• _Exercise prompt_: Below are some records. Return exactly the lines from the one containing "The width and" through the one containing "Fit slide to", both included, and only those.

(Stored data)
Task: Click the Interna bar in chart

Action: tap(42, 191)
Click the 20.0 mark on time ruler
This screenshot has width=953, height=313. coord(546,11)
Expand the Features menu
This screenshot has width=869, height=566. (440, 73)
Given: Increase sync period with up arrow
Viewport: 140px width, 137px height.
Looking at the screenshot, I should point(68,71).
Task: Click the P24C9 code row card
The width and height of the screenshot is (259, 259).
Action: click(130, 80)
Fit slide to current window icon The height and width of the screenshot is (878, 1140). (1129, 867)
==
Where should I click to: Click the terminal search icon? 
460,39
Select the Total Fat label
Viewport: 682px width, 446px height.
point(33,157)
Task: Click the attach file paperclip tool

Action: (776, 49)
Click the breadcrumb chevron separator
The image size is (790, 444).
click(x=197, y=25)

• _Your solution_:
The width and height of the screenshot is (259, 259).
Action: click(130, 80)
Fit slide to current window icon The height and width of the screenshot is (878, 1140). (1129, 867)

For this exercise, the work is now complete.